Undang-Undang Nomor 20 Tahun 1997 Tentang Penerimaan Negara Bukan Pajak (Lembaran Negara Tahun 1997 Nomor 43 yang mengatur penggunaan PNBP)

e) Penyelesaian Sengketa di Luar Pengadilan

Penyelesaian sengketa melalui proses pengadilan pada umumnya akan memakan waktu yang lama dan biaya besar. Mengingat sengketa Paten akan berkaitan erat dengan masalah perekonomian dan perdagangan yang harus tetap berjalan, penyelesaian sengketa di luar pengadilan, seperti Arbritase atau Alaternatif Penyelesaian Sengketa yang dimungkinkan dalam undang-undang ini, selain relatif lebih cepat, biayanya pun lebih ringan.

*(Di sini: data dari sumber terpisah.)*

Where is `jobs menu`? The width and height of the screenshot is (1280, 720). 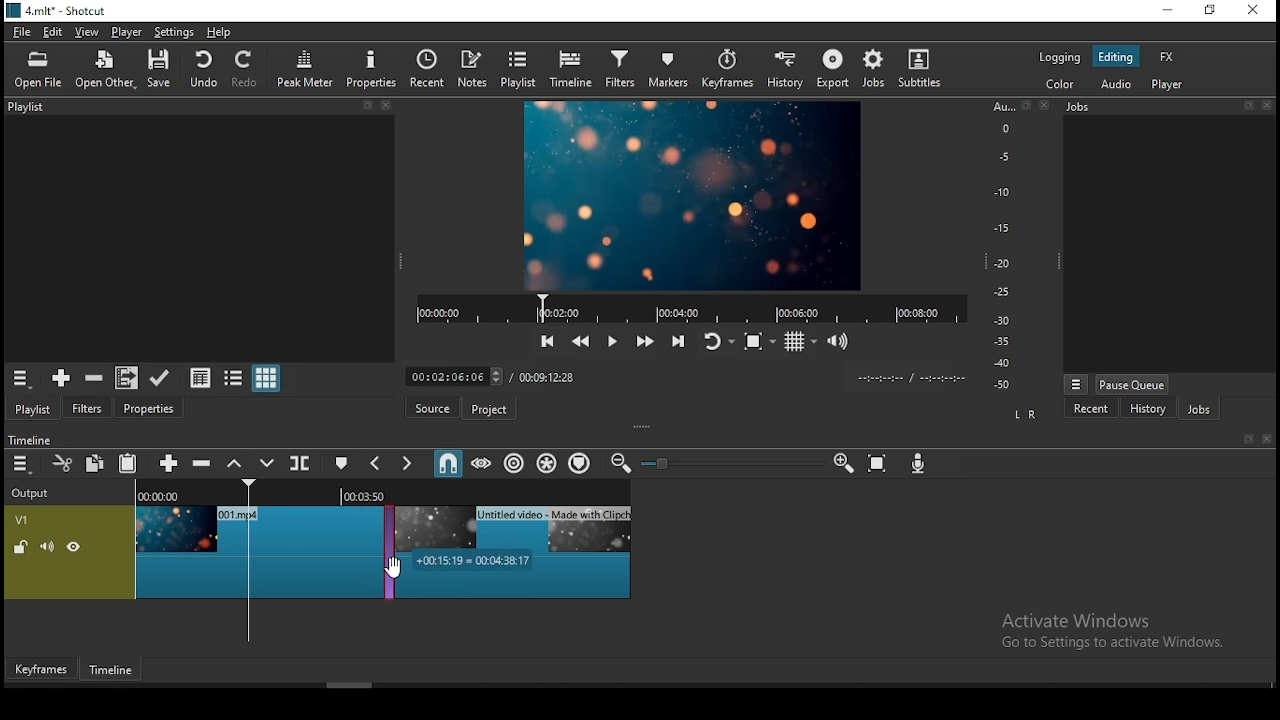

f) Pengecualian dari Ketentuan Pidana

Undang-undang ini mengatur hal-hal yang dikategorikan tindak pidana, yaitu hal-hal yang berkaitan dengan kepentingan kesehatan masyarakat. Pengaturan semacam ini terdapat dalam legislasi di berbagai negara. g) Penghapusan

Di samping penyempurnaan dan penambahan seperti tersebut di atas, dengan undang-undang ini, dilakukan penghapusan terhadap beberapa ketentuan dalam Undang-undang Paten-Lama yang dinilai tidak sejalan dengan persetujuan TRIPs, misalnya ketentuan yang berkaitan dengan penundaan pemberian Paten dan lingkup hak eksklusif pemegang Paten.